Introspecção
Hoje descobri que só consigo ser complicado. É uma dádiva que adquiri com o tempo e acho que vou levá-la para a vida inteira. Não é ser complicado por ter de complicar os fatos por misturar as pontas dos fios em diferentes hastes de forma a embaralha-las. Minha forma de complicação é outra: algo que não está no mundo sublunar e pedestre. Também não estou vivendo na órbita da lua, embora minha carta astral diga que eu sou desse modo. A minha complicação é de ordem banal (que nem sempre é minha, instaurando aqui a primeira confusão de si mesmo). São as banalidades que não dou conta.
Clarice Lispector inicia A hora de estrela dizendo que “tudo começou com um sim”. Pois, é.
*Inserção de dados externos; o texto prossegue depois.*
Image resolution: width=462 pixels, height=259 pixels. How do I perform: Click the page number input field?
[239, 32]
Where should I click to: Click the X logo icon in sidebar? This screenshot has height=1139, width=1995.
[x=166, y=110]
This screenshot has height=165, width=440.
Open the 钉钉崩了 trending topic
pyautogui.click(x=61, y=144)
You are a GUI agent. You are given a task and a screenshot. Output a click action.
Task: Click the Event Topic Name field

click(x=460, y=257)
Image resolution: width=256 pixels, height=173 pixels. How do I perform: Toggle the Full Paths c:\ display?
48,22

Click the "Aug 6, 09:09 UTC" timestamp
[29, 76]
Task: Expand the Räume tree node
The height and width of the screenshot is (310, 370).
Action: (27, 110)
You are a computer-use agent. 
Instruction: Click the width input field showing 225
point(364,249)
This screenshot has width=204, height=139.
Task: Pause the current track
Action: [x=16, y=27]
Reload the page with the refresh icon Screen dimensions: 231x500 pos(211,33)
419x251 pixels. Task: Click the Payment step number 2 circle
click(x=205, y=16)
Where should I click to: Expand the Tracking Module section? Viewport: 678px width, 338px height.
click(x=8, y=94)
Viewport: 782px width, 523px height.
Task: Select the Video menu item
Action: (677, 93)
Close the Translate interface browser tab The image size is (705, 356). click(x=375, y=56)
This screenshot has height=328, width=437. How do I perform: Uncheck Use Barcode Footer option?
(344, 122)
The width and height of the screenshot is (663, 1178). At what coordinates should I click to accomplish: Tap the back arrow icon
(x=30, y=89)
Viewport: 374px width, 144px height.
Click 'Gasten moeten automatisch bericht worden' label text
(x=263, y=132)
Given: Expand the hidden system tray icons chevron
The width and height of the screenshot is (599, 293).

Isso não cabe na minha cabeça, porque antes de dizer o sim eu tenho de me curvar aos meus consultores internos para perguntar – posso? Meus consultores são muito exigentes e na maioria das vezes dizem não. Nem sempre com um por que claro, mas sempre definitivo. Das vezes que não atendi aos apelos de meus consultores tive que sofrer com suas indiferenças. Ou seja, eles mandam umas pragas para que a minha luz seja abalada. Transgredir a opinião deles é a melhor forma de ficar à deriva. Desse modo, prefiro não mais ir de encontro com as verdades que eles pregam, pois sempre me prejudico. Na verdade, de certo modo, com todo respeito, e sem querer ofender, eles são uma espécie de encosto. Eles sopram no ouvido.
Com tudo que eles já me oportunizaram, tem uma coisa que eu não entendo, mas aceito bem (ou não). É o fato de eles me reduzirem; sempre fico no ímpar. Não adianta andar muito, procurar muito é como se houvesse uma força que coloca para traz. Um enigma sem fim advindo de uma esfinge severa. Às vezes queria ser eu mesmo, sempre precisar ouvir a voz dos consultores. Mas pelos meus cálculos, que eles próprios me ensinaram, devo me libertar quando uma voz mais forte aparecer. Mas como ela nunca aparece, nem eu nunca tive o interesse de procurar que voz era essa, fiquei aqui mesmo plantado. Talvez essa seja a melhor condição de me definir. A condição de planta é a mais aprazível no momento. Mesmo vivo e observando o mundo sob uma ótica única, nunca saio do lugar. Cresço no mesmo canto, com os mesmos laços, e caso eles sejam cortados eu morro.
Teria tanta coisa a relatar, mas os consultores já estão me dizendo que é hora de se falar para dentro. Do mais, só posso dizer: não tenho futuro traçado, por que estou fadado a mudá-lo, até que ele não seja mais meu; não tenho presente, por que os consultores dizem sempre o que não fazer de forma ao presente ser só deles; só tenho passado, por que a lembrança é o único direito de que não fui tirado; e viver é estar na condição de vegetal: vivo, mas parado... até que apareça a nova ordem trazida em voz consultiva.